According to the WHO vaccine expert Marie-Paule Kieny, vaccine manufacturers have been standing ready to start production for quite a number of weeks now. All of them have received the vaccine virus, which allows them to go into large-scale preparation, she said. According to her, a very small number has already been able to start and the other ones will start next week or the week after that.

When enough evidence is available in the coming weeks we will make policy recommendations on which population should be prioritised for the use of the first doses of the vaccine, she said.

In an MoHFW press briefing on June 12, Chowdhury said that the National Institute of Virology (NIV), Pune, had isolated the virus from Indian cases, which would be used to develop an indigenous vaccine. He added that the Indian government had also asked the WHO for the seed virus.

The WHO agreed to give it to India with the condition that if India succeeded in developing the vaccine the produce should be available for global use. Both the Indian isolate and the WHO isolate will be used for producing the vaccine by three manufacturers: Panacea Biotec, New Delhi; Bharat Biotech, Hyderabad; and Serum Institute of India Ltd. (SIIL), Pune. The first two will make cell-based vaccine and the SILL will grow the virus in eggs. If the development is successful, production should take six months to a year at least.

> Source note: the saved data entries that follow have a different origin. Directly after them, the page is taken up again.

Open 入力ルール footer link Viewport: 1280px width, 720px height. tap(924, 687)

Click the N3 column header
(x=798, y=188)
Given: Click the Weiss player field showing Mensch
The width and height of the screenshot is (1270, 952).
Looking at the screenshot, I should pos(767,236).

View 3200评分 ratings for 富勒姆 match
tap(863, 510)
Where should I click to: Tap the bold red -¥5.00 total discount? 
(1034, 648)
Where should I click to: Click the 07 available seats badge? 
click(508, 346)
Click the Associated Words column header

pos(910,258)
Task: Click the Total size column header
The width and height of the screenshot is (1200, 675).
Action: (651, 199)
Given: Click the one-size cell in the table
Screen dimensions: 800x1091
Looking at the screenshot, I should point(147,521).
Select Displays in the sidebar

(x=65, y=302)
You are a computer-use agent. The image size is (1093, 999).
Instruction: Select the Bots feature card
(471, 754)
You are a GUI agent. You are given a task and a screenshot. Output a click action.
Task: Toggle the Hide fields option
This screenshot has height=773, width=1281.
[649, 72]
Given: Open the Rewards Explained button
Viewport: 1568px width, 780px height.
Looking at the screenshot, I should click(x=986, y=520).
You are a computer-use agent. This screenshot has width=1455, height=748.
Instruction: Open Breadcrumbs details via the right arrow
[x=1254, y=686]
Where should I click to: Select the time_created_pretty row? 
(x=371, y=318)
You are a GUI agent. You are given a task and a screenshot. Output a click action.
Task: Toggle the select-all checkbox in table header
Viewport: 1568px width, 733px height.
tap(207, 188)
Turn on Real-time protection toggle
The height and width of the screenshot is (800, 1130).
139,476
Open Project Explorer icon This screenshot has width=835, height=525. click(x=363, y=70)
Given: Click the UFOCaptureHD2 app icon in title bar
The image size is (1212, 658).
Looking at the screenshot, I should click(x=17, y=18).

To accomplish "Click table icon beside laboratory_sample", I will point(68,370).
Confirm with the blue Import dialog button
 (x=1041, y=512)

From a genetic perspective, the virus, as we see today, is relatively the same as the virus that was first seen in April, according to the WHO. In a recent paper in the advance online version of the journal Science, Rebecca J. Garten from the WHO Collaborating Centre for Influenza at the Centres for Disease Control and Prevention (CDC), United States, and others have pointed out that the antigenic variation among the 2009 A(H1N1) viruses circulating in humans is currently less than that seen during a typical influenza season. Analysing 76 isolates from Mexico and 12 U.S. States, they have found the identity to be 99.9 per cent.

The authors point out that molecular markers predictive of adaptation to humans, seen in the 1918 H1N1 strain that killed 40 million-100 million people worldwide, are not currently present in this new virus, suggesting that previously unrecognised molecular determinants could be responsible for the transmission among humans.

Interestingly, however, the new 2009 Influenza virus A(H1N1) of swine origin seems to have filled in the off-season period of conventional seasonal flu (see graph) outbreaks. So how the virus will evolve, if it is still circulating when the seasonal flu virus is widespread during the winter months, remains a medically interesting question.